In my recent case, the problem was a calf muscle that had tightened and started pulling on the lower part of the IT band. For this I have been doing calf stretches as well. These stretches have had immediate results.

Aside from stretching, I have also been using forms of massage to help the muscles relax. I find if I spend a little time in the shower using my knuckles to really work the leg muscles, the soreness subsides. This is probably just a good habit anyway if you are a regular athlete.

The last part of how I have been dealing with my knee issue is looking back at what happened leading up to the injury.

As athletes, we tend to over do it. We push ourselves to be stronger, faster and better. This can push us over the edge to injury. We often bite off more than we can chew.

For a few of my riding partners, I have seen them move too fast into long rides. It takes a plan and preparation to build the strength necessary to do all the rides you want to do. It takes patience as well.

For my own injury it may be a combination of factors.

First, I have not been as active after my bike broke. My fitness may have waned and then like a junkie going back to the regular dose after a stint at rehab, I suffered. I am not sure this is the case.

On the day my knee flared up, I felt a light cramp in my calf after a brisk morning ride to our scheduled meeting place. I wanted to hammer out there to get there early and have breakfast. The cramp never fully materialized and I rode 70km before the pain started in. It seems a small cramp had actually materialized in my calf and I later discovered a small ball of tight tissue that felt tender under pressure. Bingo!

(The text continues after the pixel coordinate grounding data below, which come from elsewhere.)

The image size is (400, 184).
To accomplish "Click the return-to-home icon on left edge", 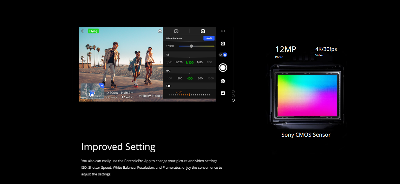I will pyautogui.click(x=83, y=59).
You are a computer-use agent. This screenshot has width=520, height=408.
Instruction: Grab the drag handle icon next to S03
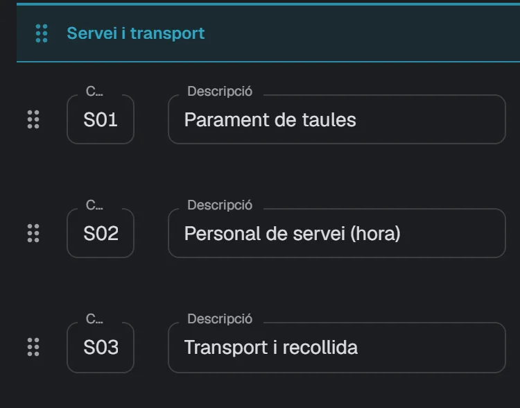click(33, 347)
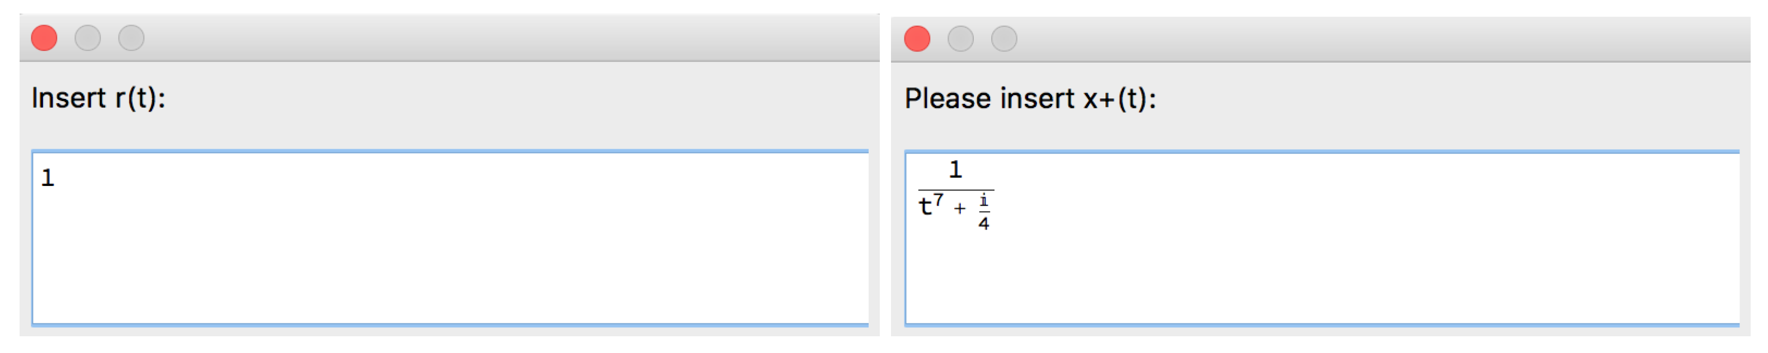This screenshot has width=1768, height=353.
Task: Click the horizontal fraction bar under the 1
Action: click(x=955, y=189)
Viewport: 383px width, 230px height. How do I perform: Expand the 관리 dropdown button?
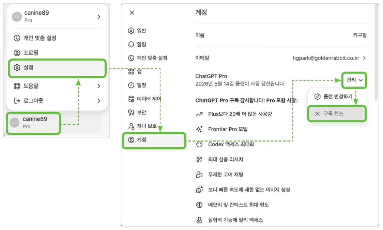[x=354, y=80]
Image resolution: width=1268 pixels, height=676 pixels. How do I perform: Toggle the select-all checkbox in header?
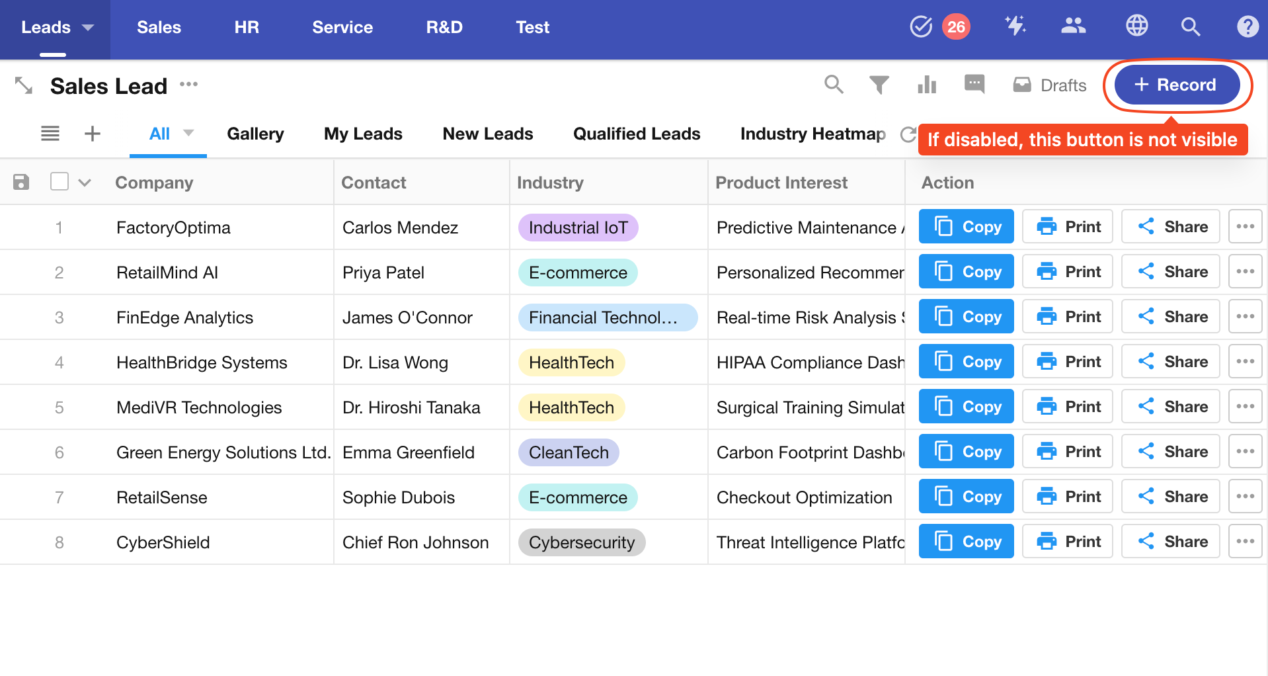click(59, 182)
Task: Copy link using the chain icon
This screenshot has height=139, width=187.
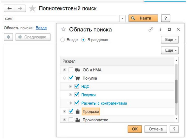Action: tap(151, 29)
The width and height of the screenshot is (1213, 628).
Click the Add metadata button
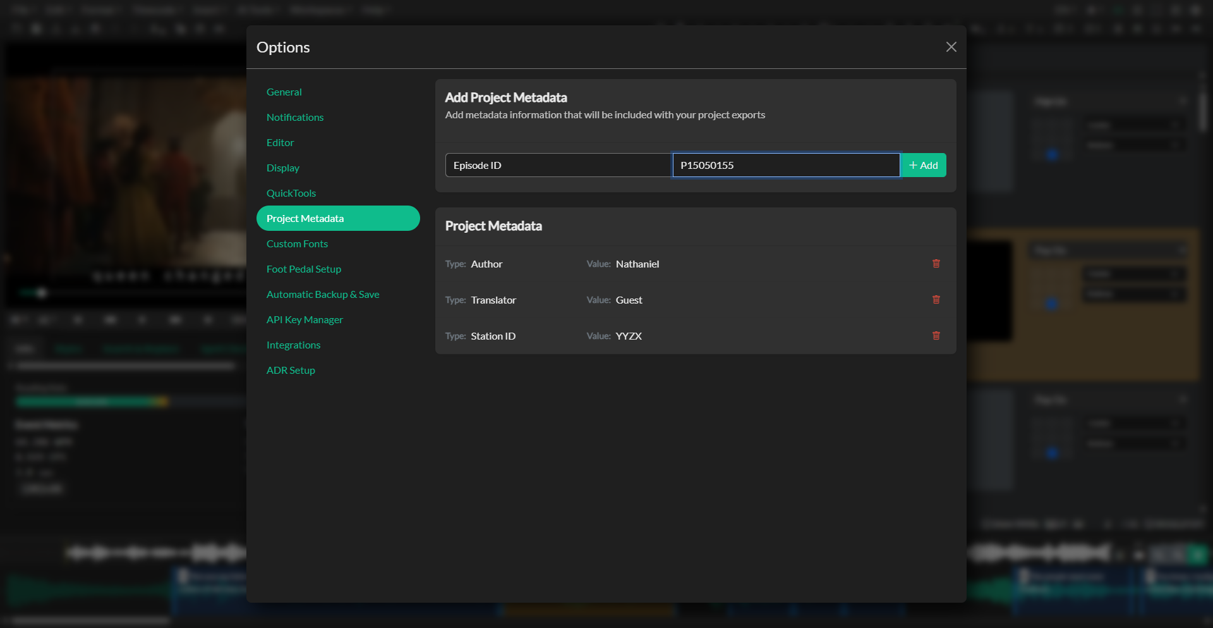pyautogui.click(x=923, y=165)
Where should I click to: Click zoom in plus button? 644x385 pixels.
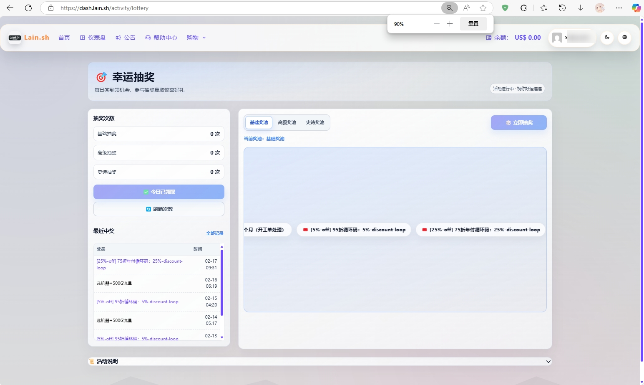coord(450,24)
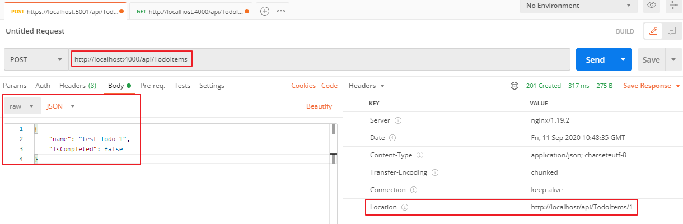The image size is (683, 224).
Task: Open a new request tab with plus icon
Action: [x=265, y=11]
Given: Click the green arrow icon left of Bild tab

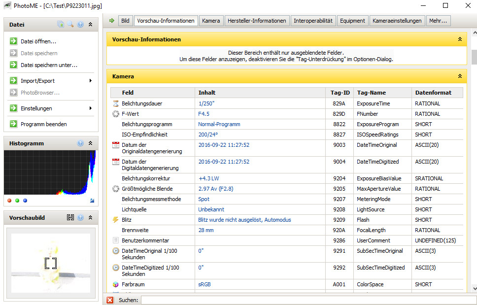Looking at the screenshot, I should pos(111,21).
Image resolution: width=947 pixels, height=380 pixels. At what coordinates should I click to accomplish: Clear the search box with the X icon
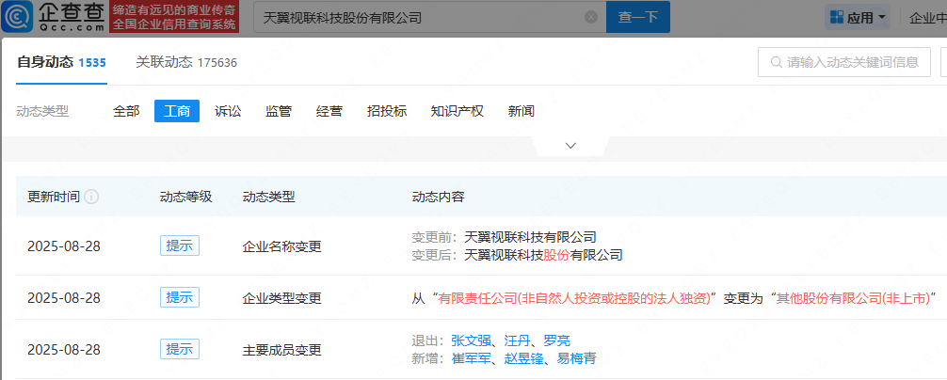pos(590,17)
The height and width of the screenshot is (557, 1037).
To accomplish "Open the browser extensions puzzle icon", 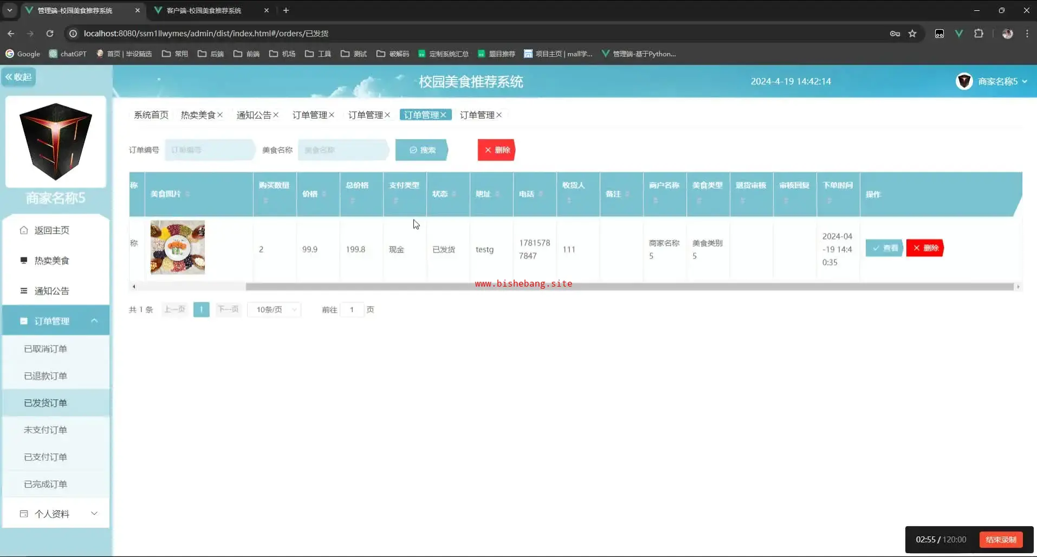I will click(x=978, y=34).
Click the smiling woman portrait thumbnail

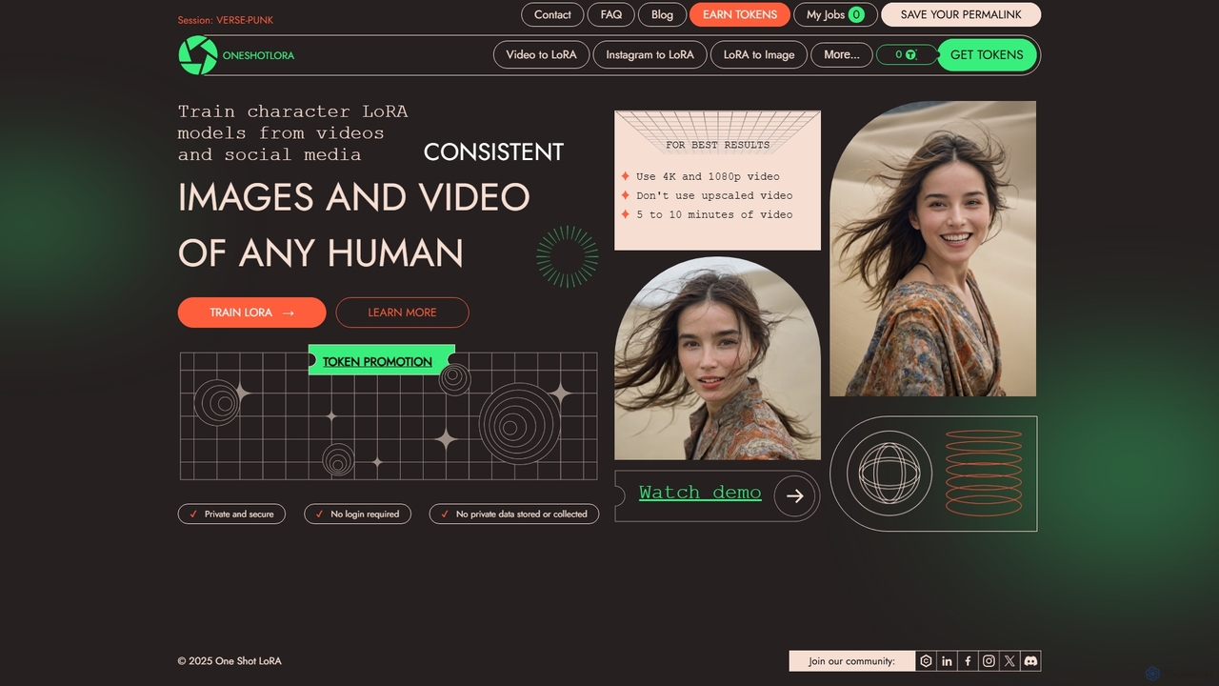(932, 249)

I had also been riding a different bike with a different geometry that what I was used to. This may have changed how I ride and which parts of the muscles I was working.

I noticed my pedal form had changed with the borrowed bike and I needed to shift my cleats. I have always hated finding the right cleat position. I used to get all kinds of cramps as I dialed in my former position. It never felt right.

I recently learned a new guideline to find a good position for the cleat.

One Suggested Fit Method

Find the bumps before the big and little toe. Then find the center point between them. This is a good indication of where your cleat should be centered. This has helped me tremendously.

At this point my knee feels great.

I hope some of you other riders out there who are experiencing similar issues can benefit from my experience.